A percentagem de traumas sexuais infantis por personagem raia os cem por cento, mas Morrison parece não ter aprendido que os abusos são abusos precisamente por serem demais, daí que, em tamanha quantidade, naturalmente percam força e verosimilhança.

É este, aliás, o principal defeito do livro: todas as cenas dramáticas parecem aguadas, quase moralistas, tiradas de um compêndio municipal de cidadania e recato burguês. O desfecho – isto é, a reconciliação entre Bride e Booker, o namorado – é simplista, operado junto a uma cama de hospital num tom quase Nicholas Sparks e, como a todos os dramas do livro, falta-lhe densidade humana.

No enredo, embora não haja fissuras (a técnica de reforçar o que foi dito pela boca de várias personagens é interessante), não resiste o mistério, nem a tragédia, nem a resolução. Nas personagens, mesmo que a quase todas seja dado o privilégio de serem narradoras por um ou outro capítulo, pouco resiste de verdadeiramente pessoal, visto que todas têm os mesmos traumas. Sobram, e mesmo assim por pouco tempo, as ideias: a denúncia, embora não gritante, da opressão étnica, os problemas raciais, a injustiça e a conduta de racismo passivo. O mais interessante de tudo isto está na forma como demonstram que a marginalidade se tornou, pouco a pouco, o centro do academismo. Morrison não é só uma escritora académica, consagrada, canónica, a falar de problemas sociais; é uma escritora académica, consagrada, canónica, e o seu discurso já soa académico. As suas injustiças têm a tese demasiado à mostra, os problemas sociais já vêm filtrados pelo problema académico; os mecanismos narrativos já estão domesticados e as desgraças já vêm de analgésico tomado.

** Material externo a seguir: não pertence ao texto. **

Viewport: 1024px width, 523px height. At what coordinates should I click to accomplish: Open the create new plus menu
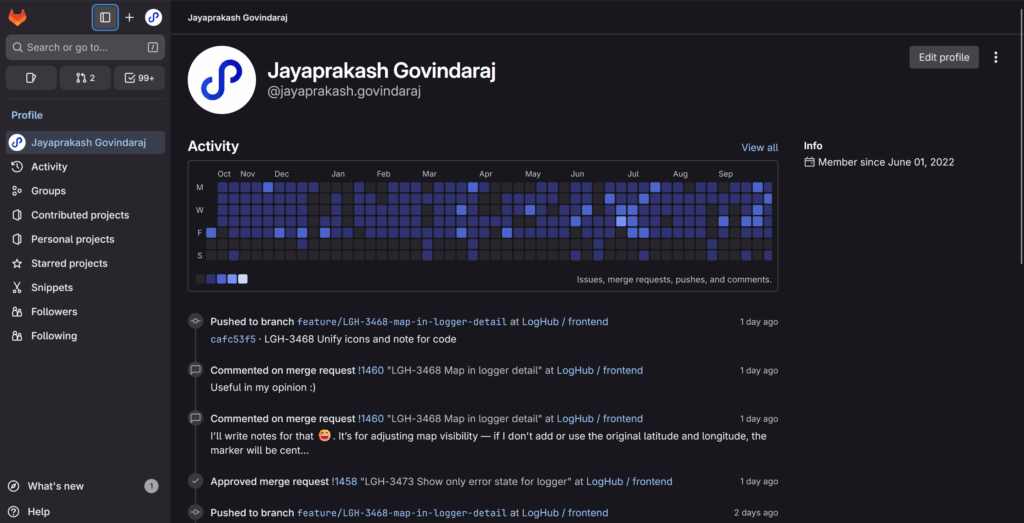[129, 17]
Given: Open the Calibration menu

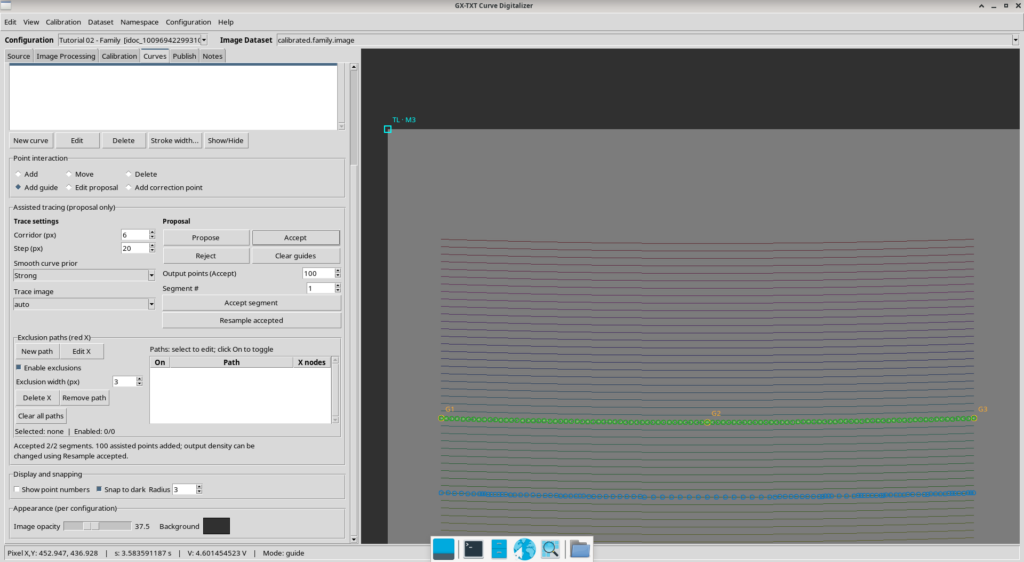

Toni Morrison ilustra bem o problema de se querer afinar as ideias pela revelação dos problemas de minorias. É que se o problema está no alvo, este, à medida que vai entrando no espaço público, vai-se tornando (pelo menos no discurso) maioritário. Daí que, para subsistir neste esquema, seja sempre necessário acercar-se de uma nova minoria, por mais pequena que seja. O problema é que, por este processo, ou se torna irrelevante o que se diz – porque já toda a gente, dado que a minoria já é maioritária no discurso – ou insignificante aquele de quem se fala – porque ninguém o conhece.

O problema não está no alvo, não está nas injustiças contra os negros, ou contra os asiáticos, ou contra a classe operária. O problema está na injustiça, não em quem sofre mas em quem a perpetra. E esse não é, decididamente, um problema de minoria.